Kelemahan lainnya adalah tidak bisa memeriksa pasien yang menggunakan protese
logam dalam tubuhnya, prosedur pemeriksaan yang lebih rumit dan lebih lama,
serta harga pemeriksaan yang lebih mahal (Notosiswoyo, 2007).
2.1.8 Penatalaksaan
1. Terapi Diet
Penyakit stroke berhubungan dengan jenis makanan yang dikonsumsi sehari-
hari. Walaupun sebagian orang merasa khawatir akan kadar kolesterol penderita,
namun permasalahan utama yang dihadapi seseorang dengan cacat jasmaniah
adalah peningkatan berat badan akibat kurang gerak. Disini terjadi suatu lingkaran
setan, dimana kenaikan berat badan membuat penderita akan semakin tidak dapat
bergerak dan menaikkan berat badan lagi akan membuat penderita semakin tidak
dapat bergerak lagi dan seterusnya (Utami, 2009).

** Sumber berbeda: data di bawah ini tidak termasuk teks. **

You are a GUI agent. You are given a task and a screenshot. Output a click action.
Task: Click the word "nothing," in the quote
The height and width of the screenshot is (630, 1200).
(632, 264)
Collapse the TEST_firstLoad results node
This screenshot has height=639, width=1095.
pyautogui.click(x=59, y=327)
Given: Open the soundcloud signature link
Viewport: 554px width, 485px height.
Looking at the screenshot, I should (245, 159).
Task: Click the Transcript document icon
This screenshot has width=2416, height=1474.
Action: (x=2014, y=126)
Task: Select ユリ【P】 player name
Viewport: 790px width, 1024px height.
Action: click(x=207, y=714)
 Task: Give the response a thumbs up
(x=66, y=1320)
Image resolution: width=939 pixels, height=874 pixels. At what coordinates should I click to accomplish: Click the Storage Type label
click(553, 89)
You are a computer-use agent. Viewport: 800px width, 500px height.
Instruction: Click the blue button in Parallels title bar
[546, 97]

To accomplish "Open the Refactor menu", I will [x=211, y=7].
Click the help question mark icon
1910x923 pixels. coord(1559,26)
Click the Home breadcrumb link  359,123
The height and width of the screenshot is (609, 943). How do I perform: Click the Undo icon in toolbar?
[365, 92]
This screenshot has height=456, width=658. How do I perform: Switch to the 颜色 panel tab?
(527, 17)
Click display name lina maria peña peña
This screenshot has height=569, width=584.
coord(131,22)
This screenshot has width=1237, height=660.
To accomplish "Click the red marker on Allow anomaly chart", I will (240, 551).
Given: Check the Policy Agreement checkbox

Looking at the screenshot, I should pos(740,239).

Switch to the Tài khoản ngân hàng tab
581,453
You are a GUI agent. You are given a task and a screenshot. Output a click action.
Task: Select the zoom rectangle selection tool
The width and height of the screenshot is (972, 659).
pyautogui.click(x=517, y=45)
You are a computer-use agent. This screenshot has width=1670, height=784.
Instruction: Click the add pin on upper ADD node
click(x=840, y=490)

Untuk mencegah hal-hal diatas maka terapi diit yang tepat perlu diberikan.
Adapun terapi diit yang diberikan adalah sebagai berikut :
a) Tujuan :
1) Memberikan makanan yang cukup nilai gizi untuk mencegah timbulnya stroke
ulang.
2) Memberikan makanan yang cukup nilai gizi untuk membantu mempercepat
pemulihan kondisi.
3) Memberikan makanan yang disesuaikan dengan faktor resiko penyebab stroke.
4) Membantu menurunkan tekanan darah.
5) Membatasi kolesterol dan lemak, untuk menurunkan kandungan
kolesterol/lemak dalam darah.
6) Mencegah atau memperlambat komplikasi lebih lanjut.
b) Syarat diit :
1) Energi : diberikan cukup sesuai umur, tinggi badan, berat badan, jenis kelamin,
dan aktivitas.
2) Protein : diberikan cukup 0,8 – 1 gr/kgBB/hr.
3) Lemak : diberikan 20-25% dari totalenergi.
4) Karbohidrat : diberikan 60-65% dari total energi.
5) Vitamin : diberikan cukup terutama vit C, vit B6, vit E, dan vit B12.
6) Mineral: diberikan cukup terutama kalium, Zn, Ca, dan magnesium.
7) Natrium : diberikan 600-800 mg/hari atau disesuaikan dengan tekanan darah
pasien.
8) Serat : diberikan cukup untuk menurunkan kolesterol, darah, dan mencegah
konstipasi.
9) Cairan : diberikan cukup 6-8gelas/hr.